Après la rupture sino-soviétique du début des années 1960, Andersson a pris le parti de Mao dont il publie les textes. Ses contacts avec les mouvements du Tiers monde à travers la revue African Revolution et avec la Chine lui valent un harcèlement policier, puis une expulsion du territoire helvétique en 1966, ce qui fera de lui pendant cinq ans un résident de l’Albanie d’Enver Hoxha, chroniqueur de Radio Tirana et fournit à l’auteur l’occasion d’évoquer des anecdotes instructives sur ce petit « village gaulois » balkanique : qui peut supposer aujourd’hui qu’avec l’arrivée des chars soviétiques à Prague l’Albanie ait pu redouter une invasion de tous les Balkans occidentaux au point d’être prête à unir ses forces militaires à celles de Tito pour faire barrage aux Russes ? L’occasion aussi d’un plaidoyer très inactuel et intempestif pour un lecteur des années 2010 en faveur du régime hoxhiste. Plaidoyer par endroits convaincant bien que nuancé, convaincant parce que nuancé, par exemple quand il montre comment le parti communiste lorsque survient le tremblement de la région de Shköder, après avoir refusé l’aide étrangère, mobilise la population pour reconstruire les maisons des sans-abris et relève le défi en deux mois juste avant l’hiver, alors qu’en Italie voisine durant des années des sinistrés ont vécu sous des tentes. L’Albanie hoxhiste n’était pas la Corée du Nord (sans doute aussi pour des raisons culturelles antérieures au communisme) et les temps de pause dans les usines ne sont pas minutés. Les loyers sont maintenus bas parce que c’est un engagement à l’égard de la population, comme le blocage du prix du pain, même si à cause de cela l’Etat manque de ressources pour rénover les immeubles. Le lecteur lira avec intérêt l’analyse de Nils Andersson sur des questions cruciales pour le destin du peuple albanais comme le culte de la personnalité de son leader, ou les choix économiques occasionnés par l’obsession de l’isolement.
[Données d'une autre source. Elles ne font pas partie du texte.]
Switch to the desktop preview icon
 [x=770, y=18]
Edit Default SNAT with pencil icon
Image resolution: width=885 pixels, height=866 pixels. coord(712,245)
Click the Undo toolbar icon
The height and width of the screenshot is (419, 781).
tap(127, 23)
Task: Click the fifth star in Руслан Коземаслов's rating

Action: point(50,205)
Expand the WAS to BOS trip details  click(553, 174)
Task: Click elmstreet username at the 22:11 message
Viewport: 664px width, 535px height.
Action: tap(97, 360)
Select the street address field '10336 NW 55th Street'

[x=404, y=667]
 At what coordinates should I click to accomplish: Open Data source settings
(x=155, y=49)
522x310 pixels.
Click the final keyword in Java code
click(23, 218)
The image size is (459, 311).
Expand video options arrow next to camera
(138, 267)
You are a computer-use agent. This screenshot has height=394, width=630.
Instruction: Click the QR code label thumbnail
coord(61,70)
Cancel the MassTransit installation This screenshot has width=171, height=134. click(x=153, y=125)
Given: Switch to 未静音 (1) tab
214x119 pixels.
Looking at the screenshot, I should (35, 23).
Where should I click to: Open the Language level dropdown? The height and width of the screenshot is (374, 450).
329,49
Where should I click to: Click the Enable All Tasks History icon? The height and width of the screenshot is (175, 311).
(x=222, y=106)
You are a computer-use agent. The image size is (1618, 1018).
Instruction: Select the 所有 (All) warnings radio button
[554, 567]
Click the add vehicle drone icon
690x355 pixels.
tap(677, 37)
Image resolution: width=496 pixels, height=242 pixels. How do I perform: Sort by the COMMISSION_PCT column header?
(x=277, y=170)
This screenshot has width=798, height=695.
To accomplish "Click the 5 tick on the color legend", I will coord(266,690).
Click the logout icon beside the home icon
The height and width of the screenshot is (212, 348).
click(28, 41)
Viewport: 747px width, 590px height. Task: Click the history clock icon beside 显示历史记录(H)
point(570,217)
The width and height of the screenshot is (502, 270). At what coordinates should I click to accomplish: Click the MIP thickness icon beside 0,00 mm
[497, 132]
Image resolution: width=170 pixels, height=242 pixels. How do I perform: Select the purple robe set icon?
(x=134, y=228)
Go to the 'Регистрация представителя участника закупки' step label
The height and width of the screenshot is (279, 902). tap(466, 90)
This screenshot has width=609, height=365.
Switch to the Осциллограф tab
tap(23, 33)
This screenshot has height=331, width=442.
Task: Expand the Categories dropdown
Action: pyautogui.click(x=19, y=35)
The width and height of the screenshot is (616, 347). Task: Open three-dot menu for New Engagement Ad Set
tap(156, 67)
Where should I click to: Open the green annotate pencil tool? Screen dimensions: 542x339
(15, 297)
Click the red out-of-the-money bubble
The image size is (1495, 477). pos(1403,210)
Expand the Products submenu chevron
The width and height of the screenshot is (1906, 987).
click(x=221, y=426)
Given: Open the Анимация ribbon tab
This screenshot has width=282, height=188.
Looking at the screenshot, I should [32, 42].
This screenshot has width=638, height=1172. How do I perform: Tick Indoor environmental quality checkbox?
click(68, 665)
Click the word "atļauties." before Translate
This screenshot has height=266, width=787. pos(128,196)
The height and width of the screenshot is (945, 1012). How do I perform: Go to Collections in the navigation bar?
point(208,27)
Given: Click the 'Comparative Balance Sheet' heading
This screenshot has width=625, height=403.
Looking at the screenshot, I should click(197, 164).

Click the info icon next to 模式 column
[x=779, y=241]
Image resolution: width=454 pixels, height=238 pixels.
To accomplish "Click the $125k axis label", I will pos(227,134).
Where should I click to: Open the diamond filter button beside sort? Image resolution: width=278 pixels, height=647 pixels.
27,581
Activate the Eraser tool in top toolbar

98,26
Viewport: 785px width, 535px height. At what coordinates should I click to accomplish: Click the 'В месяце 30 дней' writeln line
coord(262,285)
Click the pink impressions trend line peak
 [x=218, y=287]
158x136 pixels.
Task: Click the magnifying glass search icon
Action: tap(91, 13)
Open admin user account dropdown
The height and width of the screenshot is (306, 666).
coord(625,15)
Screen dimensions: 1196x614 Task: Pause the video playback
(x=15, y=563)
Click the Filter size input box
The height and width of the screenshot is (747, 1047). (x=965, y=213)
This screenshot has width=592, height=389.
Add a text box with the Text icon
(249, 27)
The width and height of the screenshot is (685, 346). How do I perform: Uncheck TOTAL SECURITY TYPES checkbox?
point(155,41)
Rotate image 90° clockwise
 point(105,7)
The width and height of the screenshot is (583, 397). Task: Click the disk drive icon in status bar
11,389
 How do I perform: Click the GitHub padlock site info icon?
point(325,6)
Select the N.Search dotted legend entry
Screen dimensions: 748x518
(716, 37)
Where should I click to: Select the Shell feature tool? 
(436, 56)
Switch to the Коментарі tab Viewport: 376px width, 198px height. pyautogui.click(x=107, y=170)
Comme tous les mémoires, ce livre est l’occasion de remettre les pendules à l’heure. Andersson y dénonce par exemple un mensonge d’Ismaïl Kadare à son encontre lorsque l’écrivain a obtenu l’asile politique en 1989. Il aurait pu pousser la mise au point jusqu’à condamner les outrances anti-yougoslaves de cet auteur dans son « Il a fallu ce deuil pour se retrouver » publié en janvier 2000 chez Fayard juste après le bombardement de la Serbie. Pourquoi alors qu’il cite sa contribution à « L’Europe et la prévention des risques et des conflits » dirigé par Robert Bussière en 2000, et « l’Appel pour une paix juste et durable dans les Balkans » lancé par Catherine Samary, ou des initiatives contre la guerre d’Irak dans les années 2000, Nils Andersson passe-t-il sous silence l’ouvrage « Atlas alternatif » que j’ai dirigé en 2006 (éditions le Temps des Cerises) pour lequel il avait fourni deux articles ? Il y aurait peut-être aussi là l’occasion d’une autre mise au point, sur les débats au sein des milieux anti-impérialistes depuis quinze ans, et l’existence du clivage Appel pour une paix juste/Appel de Bruxelles. Mais ce sera peut-être pour un autre livre.
En tout cas l’ouvrage de Nils Andersson mérite d’être lu. C’est une page de l’histoire de l’anti-colonialisme francophone qui y est écrite. Un legs utile pour les esprits rebelles des générations à venir.